Wilson is through with Lizzy Doakes. He is now announcing a program by Jascha Novgorod, violinist. M. Novgorod persists in touching the microphone, and Don has to issue dire warnings. M. Novgorod also neglected to inform either the program department or Mr. Wilson what he would play. M. Novgorod is a very proud and touchy gentleman whose family, of course, was driven from high estates and impoverished by the Bolsheviki.
Time, to M. Novgorod, is nothing. The fact that he must make way at ten sharp for an international broadcast disturbs him not at all. To him it is far more important that the Corelli variations be finished to the last harmonic.
Mr. Wilson gently, but firmly, disconnects M. Novgorod's microphone and signs-on the international broadcast. M. Novgorod, in Russian, announces himself the eternal enemy of that unfeeling monster, Mr. Wilson. Harry Hall, assistant program director, summons Mr. Carpenter.
"You'll have to take on the symphony concert tonight at nine, and at ten you'll have to be mastcr-of-ceremonies at the Hi-Life cafe." "Okay. But I came to work at four."
"Can't help it. We're short-handed."
"There's a continuity for the symphony, of course?"
"If we can get Mr. Rodriguez to write one. But he's not here."
"He's never here, the snake."
Mr. Wilson is next.
"Don, you'll have to read up on Einstein. We're broadcasting a banquet tonight from the University Club. He's going to speak, and you'll have to ad lib for some time."

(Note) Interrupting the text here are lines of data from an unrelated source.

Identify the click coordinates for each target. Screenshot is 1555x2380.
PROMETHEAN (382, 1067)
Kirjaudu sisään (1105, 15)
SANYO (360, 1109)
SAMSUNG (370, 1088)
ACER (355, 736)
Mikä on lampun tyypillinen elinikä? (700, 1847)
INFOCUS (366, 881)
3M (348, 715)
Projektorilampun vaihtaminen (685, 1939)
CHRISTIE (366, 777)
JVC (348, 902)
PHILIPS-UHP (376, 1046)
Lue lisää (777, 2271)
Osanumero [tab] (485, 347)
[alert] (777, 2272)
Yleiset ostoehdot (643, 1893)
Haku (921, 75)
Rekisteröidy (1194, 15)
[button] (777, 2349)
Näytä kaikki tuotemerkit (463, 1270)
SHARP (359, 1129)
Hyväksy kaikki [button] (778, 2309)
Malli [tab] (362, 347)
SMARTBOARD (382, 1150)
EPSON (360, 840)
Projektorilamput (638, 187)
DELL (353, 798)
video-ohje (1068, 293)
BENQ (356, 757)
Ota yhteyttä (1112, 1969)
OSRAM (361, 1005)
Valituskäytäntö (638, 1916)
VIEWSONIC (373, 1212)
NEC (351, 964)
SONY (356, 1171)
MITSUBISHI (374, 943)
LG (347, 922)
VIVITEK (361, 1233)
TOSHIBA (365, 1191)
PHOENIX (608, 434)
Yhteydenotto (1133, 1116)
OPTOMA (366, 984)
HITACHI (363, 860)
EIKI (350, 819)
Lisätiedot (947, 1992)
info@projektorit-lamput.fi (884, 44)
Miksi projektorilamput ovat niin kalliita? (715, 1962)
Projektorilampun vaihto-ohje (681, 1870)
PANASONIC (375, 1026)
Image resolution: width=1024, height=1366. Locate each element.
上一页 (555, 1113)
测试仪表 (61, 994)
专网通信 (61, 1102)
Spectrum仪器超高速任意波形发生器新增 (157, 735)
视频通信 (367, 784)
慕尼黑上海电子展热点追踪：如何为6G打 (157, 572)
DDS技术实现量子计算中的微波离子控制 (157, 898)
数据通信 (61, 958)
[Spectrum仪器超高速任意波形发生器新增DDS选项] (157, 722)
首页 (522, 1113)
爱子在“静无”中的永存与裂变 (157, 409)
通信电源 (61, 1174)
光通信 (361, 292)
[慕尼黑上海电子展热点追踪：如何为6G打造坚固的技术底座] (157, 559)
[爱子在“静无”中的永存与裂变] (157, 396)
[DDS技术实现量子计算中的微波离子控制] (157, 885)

"Holy cats! Einstein? How can I? I can't even understand my stub-book."
"Well, read up on him. The banquet starts at seven."
"But I've been working since three this morning!"
"Can't help it. We're short-handed."
"Can't Mr. Rodriguez write something about Einstein?"
"He's not here."
"Is he ever here?"
Mr. Rodriguez is miraculously found, and persuaded by guileful flattery to write material for both symphony and Einstein. So he prepares some acceptable and non-commital phrasery about the Coriolan overture and the shifting of the infra-red rays. But no mention is made of the infra-red rays at the banquet and the symphony conductor decides at the last minute to play the Egmont overture.
The announcers, both in a state of nervous collapse, are compelled to extemporize. Being gentlemen of infinite resource and sagacity, however, they acquit themselves nobly.
So, in spite of the exhausting requirements of the day, of which the above is only a partial picture, they both leave the studios at midnight, conscious of duty well performed. As they pass out of the elevator, they hear two orchestral players lamenting their own fate.
"My Gawd, Bill—what a life! Rehearsing since nine this morning. And then getting bawled out because that damn' tenor can't count up to four. And then missing supper!"
"I know. 'S tough. I often wish I was an announcer. Nothing to do but sit on your shoulder-blades all day long reading magazines and once in a while wake up to say, 'This is KECA, Earle C. Anthony, Inc., distributor in California of Packard motor cars.' O boy, what a life!"